Please return the lines below unchanged, copying every one of them character for character.

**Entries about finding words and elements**
━━━━━━━━━━━━━━━━
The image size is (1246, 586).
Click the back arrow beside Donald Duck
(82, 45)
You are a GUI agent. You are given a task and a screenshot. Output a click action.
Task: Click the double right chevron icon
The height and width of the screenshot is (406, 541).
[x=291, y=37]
━━━━━━━━━━━━━━━━
**ANSWER TO THIS EXERCISE**
The image size is (1246, 586).
Click the back arrow beside Donald Duck
(82, 45)
You are a GUI agent. You are given a task and a screenshot. Output a click action.
Task: Click the double right chevron icon
The height and width of the screenshot is (406, 541).
[x=291, y=37]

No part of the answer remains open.